Bonn’daki Afgan görüşmeleri ise iyiden iyiye iyi gidiyor ki insanın ayağa kalkıp sevinçten oynamaması mümkün değil. Afganistan’ın siyasi sisteminin yeniden inşası için Birleşmiş Milletler’in projesine destek verilmiş. Projeyi madde madde yazıyoruz, efendim:
1. Altı ay süresiyle bir geçici yönetim
2. Bir yüksek mahkeme
3. Loya Jirga toplamak üzere, 21 kişilik bir bağımsız özel komisyon
4. Loya Jirga tarafından seçilecek geçici hükûmet
5. Kabil’in güvenliği için çokuluslu barış gücü (BBC, Guardian).
Cayırtı dedik malum, eski Güney Afrika Devlet Başkanı Nelson Mandela’nın, savaş cephesinin Irak’ı içermesi ihtimaline karşı ABD ile Britanya’yı uyarması da gürültüye gitmiş. “Felaket olur,” demiş Mandela (BBC).
MAKAS ARTIĞI
Bugün kainatta şöyle şeyler de oldu:
Rum lider Glafkos Klerides ile KKTC Cumhurbaşkanı Rauf Denktaş buluştular.
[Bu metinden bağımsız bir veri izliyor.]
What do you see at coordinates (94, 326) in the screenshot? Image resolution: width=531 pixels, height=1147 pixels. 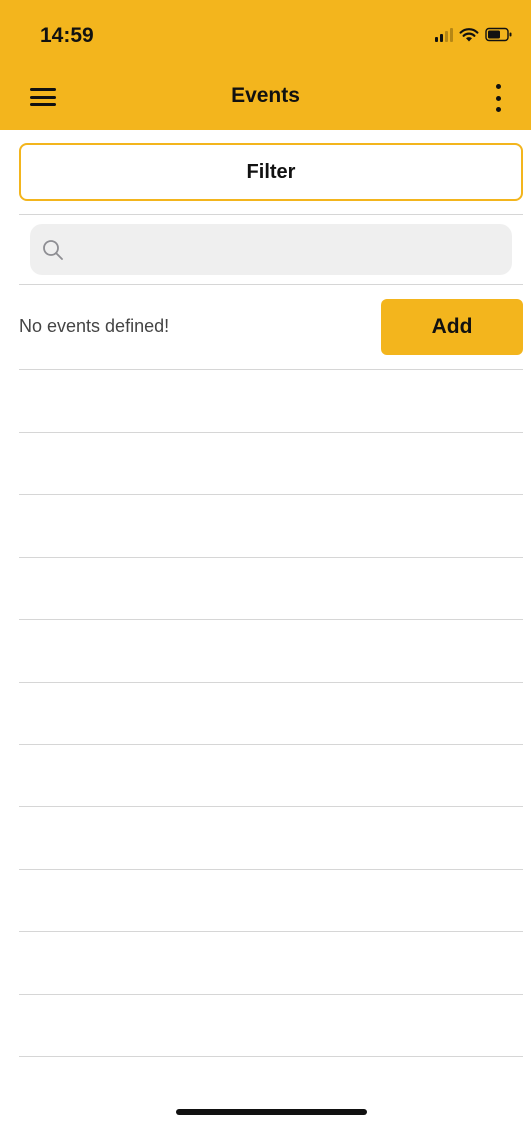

Yüz yüze görüşecek olmaları heyecan yarattı. Ocak’ta tekrar buluşmak üzere ayrıldılar (Radikal, BBC)
Kanlı Saraybosna kuşutması nedeniyle suçlanan ilk Bosnalı Sırp subay, General Stanislav Galiç, Lahey Savaş Suçları Mahkemesi’ne çıkarıldı (BBC).